● Task directions
Nothing in the data below may be left out; return all of it exactly.

Pixel coordinate grounding data:
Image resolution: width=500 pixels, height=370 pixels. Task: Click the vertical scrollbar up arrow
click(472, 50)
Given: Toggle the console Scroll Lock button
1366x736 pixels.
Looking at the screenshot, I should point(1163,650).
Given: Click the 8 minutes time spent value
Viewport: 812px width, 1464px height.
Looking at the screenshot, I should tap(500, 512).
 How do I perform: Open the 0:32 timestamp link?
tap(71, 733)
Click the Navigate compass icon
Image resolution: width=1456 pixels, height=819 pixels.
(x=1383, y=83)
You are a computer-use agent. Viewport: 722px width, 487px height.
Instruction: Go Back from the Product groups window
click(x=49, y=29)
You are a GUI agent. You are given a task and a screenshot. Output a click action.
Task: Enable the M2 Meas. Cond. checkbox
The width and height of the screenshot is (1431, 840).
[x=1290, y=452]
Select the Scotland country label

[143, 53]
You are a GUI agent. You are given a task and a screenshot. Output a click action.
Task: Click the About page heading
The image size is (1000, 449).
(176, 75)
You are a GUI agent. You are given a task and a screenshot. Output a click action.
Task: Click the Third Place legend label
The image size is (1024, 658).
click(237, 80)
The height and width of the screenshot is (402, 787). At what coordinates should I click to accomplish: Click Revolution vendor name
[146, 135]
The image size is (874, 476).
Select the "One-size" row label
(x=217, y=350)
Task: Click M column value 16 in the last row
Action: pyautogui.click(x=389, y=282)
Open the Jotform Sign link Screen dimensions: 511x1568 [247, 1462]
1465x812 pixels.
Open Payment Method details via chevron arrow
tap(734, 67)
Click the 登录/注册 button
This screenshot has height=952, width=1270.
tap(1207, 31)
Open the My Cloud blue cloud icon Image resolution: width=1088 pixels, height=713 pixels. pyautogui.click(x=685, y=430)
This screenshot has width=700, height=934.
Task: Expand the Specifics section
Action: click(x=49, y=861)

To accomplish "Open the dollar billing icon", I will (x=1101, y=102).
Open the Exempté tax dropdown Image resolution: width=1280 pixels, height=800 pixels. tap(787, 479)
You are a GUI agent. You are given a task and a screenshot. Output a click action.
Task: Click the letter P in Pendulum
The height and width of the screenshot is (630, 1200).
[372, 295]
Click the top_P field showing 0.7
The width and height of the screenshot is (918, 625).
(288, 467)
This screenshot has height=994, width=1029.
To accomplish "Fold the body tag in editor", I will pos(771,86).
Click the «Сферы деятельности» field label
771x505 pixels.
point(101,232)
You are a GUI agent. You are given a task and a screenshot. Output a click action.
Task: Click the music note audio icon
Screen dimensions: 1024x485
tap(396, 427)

● Finished task
Image resolution: width=500 pixels, height=370 pixels. Task: Click the vertical scrollbar up arrow
click(472, 50)
Given: Toggle the console Scroll Lock button
1366x736 pixels.
Looking at the screenshot, I should point(1163,650).
Given: Click the 8 minutes time spent value
Viewport: 812px width, 1464px height.
Looking at the screenshot, I should tap(500, 512).
 How do I perform: Open the 0:32 timestamp link?
tap(71, 733)
Click the Navigate compass icon
Image resolution: width=1456 pixels, height=819 pixels.
(x=1383, y=83)
You are a computer-use agent. Viewport: 722px width, 487px height.
Instruction: Go Back from the Product groups window
click(x=49, y=29)
You are a GUI agent. You are given a task and a screenshot. Output a click action.
Task: Enable the M2 Meas. Cond. checkbox
The width and height of the screenshot is (1431, 840).
[x=1290, y=452]
Select the Scotland country label

[143, 53]
You are a GUI agent. You are given a task and a screenshot. Output a click action.
Task: Click the About page heading
The image size is (1000, 449).
(176, 75)
You are a GUI agent. You are given a task and a screenshot. Output a click action.
Task: Click the Third Place legend label
The image size is (1024, 658).
click(237, 80)
The height and width of the screenshot is (402, 787). At what coordinates should I click to accomplish: Click Revolution vendor name
[146, 135]
The image size is (874, 476).
Select the "One-size" row label
(x=217, y=350)
Task: Click M column value 16 in the last row
Action: pyautogui.click(x=389, y=282)
Open the Jotform Sign link Screen dimensions: 511x1568 [247, 1462]
1465x812 pixels.
Open Payment Method details via chevron arrow
tap(734, 67)
Click the 登录/注册 button
This screenshot has height=952, width=1270.
tap(1207, 31)
Open the My Cloud blue cloud icon Image resolution: width=1088 pixels, height=713 pixels. pyautogui.click(x=685, y=430)
This screenshot has width=700, height=934.
Task: Expand the Specifics section
Action: click(x=49, y=861)

To accomplish "Open the dollar billing icon", I will (x=1101, y=102).
Open the Exempté tax dropdown Image resolution: width=1280 pixels, height=800 pixels. tap(787, 479)
You are a GUI agent. You are given a task and a screenshot. Output a click action.
Task: Click the letter P in Pendulum
The height and width of the screenshot is (630, 1200).
[372, 295]
Click the top_P field showing 0.7
The width and height of the screenshot is (918, 625).
(288, 467)
This screenshot has height=994, width=1029.
To accomplish "Fold the body tag in editor", I will pos(771,86).
Click the «Сферы деятельности» field label
771x505 pixels.
point(101,232)
You are a GUI agent. You are given a task and a screenshot. Output a click action.
Task: Click the music note audio icon
Screen dimensions: 1024x485
tap(396, 427)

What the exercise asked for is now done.